▸ **TEXT PASSAGE**

On July 23, 2013 the City Glens Falls, New York Common Council approved a resolution to place a New York State historical marker in downtown Glens Falls near City Hall. The resolution stated: "Weber Furlong (1878–1962) One of America's great and influential artists of the twentieth century, Weber Furlong was among the first to champion the Modern art movement. The final years of her life were spent in Glens Falls, where she lived and taught near this site at her Ridge Street studio until her death in 1962. Placed for the Warren County Bicentennial."

2019 Lake George, New York "Two Centuries of Art from Bolton Landing" Bolton Historical Society Museum. Landscapes Lost and Found.

2019 Dublin, Ireland Weber Furlong Her Life. Her Art. Her Legacy. The exhibition presented by Clint Weber, Director and Curator of The Weber Furlong Collection of Modern Art; Mona Blocker Garcia of the International Woman’s Foundation and artist Martin De Porres Wright, in association with the Irish Georgian Society. Knight of Glin Exhibition Room, City Assembly House, South William Street. Dublin, Ireland.

2022 Manhattan New York, The Art Students League of New York. Proudly presented To Live is to Paint: Wilhelmina Weber Furlong, Dorothy Dehner and American Modernism July 21 – August 23, 2022 Phyllis Harriman Mason Gallery. Wilhelmina Weber Furlong, Dorothy Dehner and American Modernism, curated by the League’s 2022 guest curator, Jillian Russo PhD. To Live is to Paint follows Furlong’s and Dehner’s artistic influences from their extensive travels to their close friendships throughout the 1920s and 1930s.

2022 Austin, Texas Prizer arts and Letters community organization and gallery. Wilhelmina Weber Furlong. Struggled to be taken seriously as an artist, both because of her gender and because of resistance to the modernist movement. She persisted, stating that, “To live is to paint.

▸ **EXTRACTED DATA**
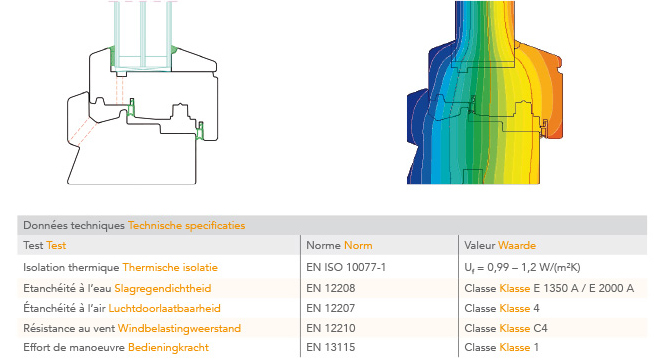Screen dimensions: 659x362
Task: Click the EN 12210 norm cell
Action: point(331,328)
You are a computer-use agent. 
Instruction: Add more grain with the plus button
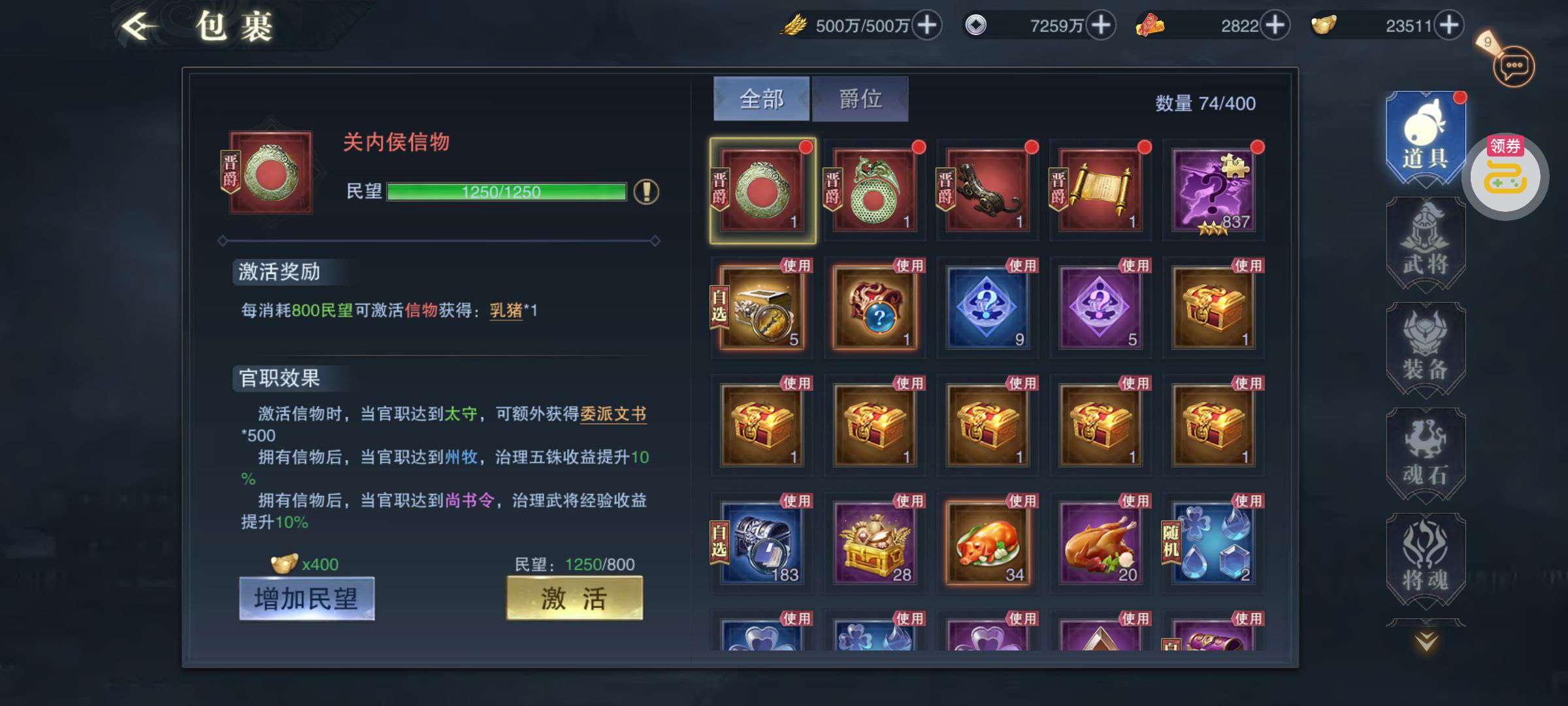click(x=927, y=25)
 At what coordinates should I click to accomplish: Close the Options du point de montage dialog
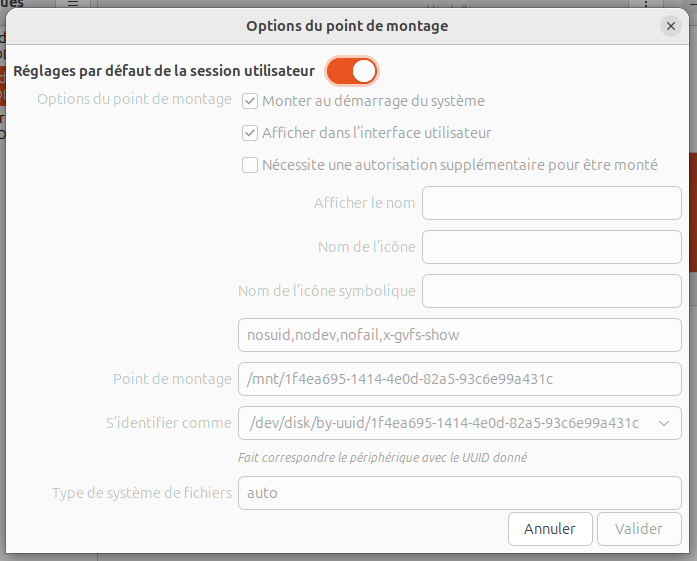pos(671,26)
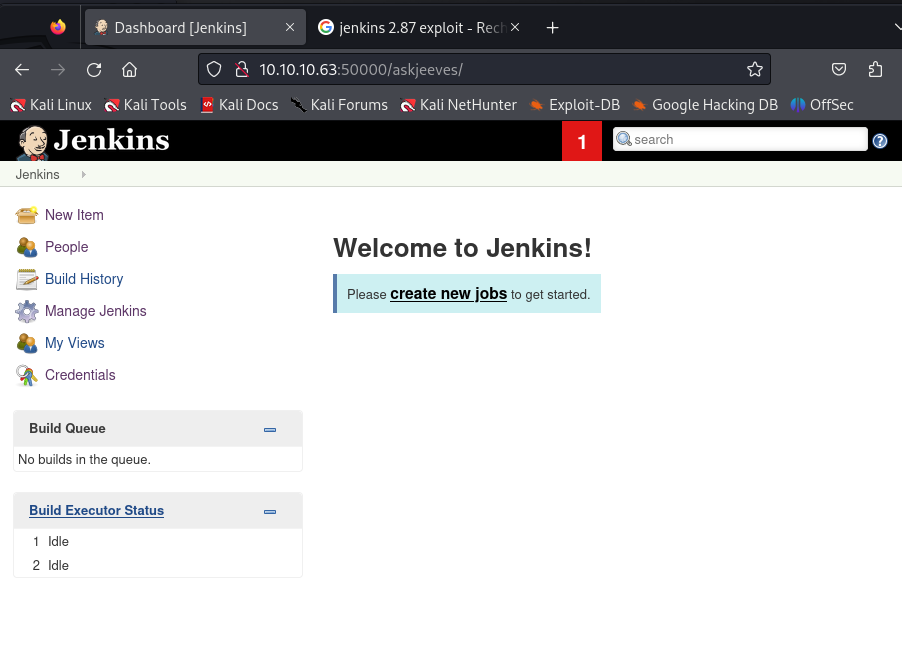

▸ **EXERCISE BRIEF**
Update the passage of the Weber Furlong text starting at "2022 Manhattan New" and ending at "is to paint.", replacing "guest curator" with "visiting curator".

▸ **RESULT OF THIS EXERCISE**
2022 Manhattan New York, The Art Students League of New York. Proudly presented To Live is to Paint: Wilhelmina Weber Furlong, Dorothy Dehner and American Modernism July 21 – August 23, 2022 Phyllis Harriman Mason Gallery. Wilhelmina Weber Furlong, Dorothy Dehner and American Modernism, curated by the League’s 2022 visiting curator, Jillian Russo PhD. To Live is to Paint follows Furlong’s and Dehner’s artistic influences from their extensive travels to their close friendships throughout the 1920s and 1930s.

2022 Austin, Texas Prizer arts and Letters community organization and gallery. Wilhelmina Weber Furlong. Struggled to be taken seriously as an artist, both because of her gender and because of resistance to the modernist movement. She persisted, stating that, “To live is to paint.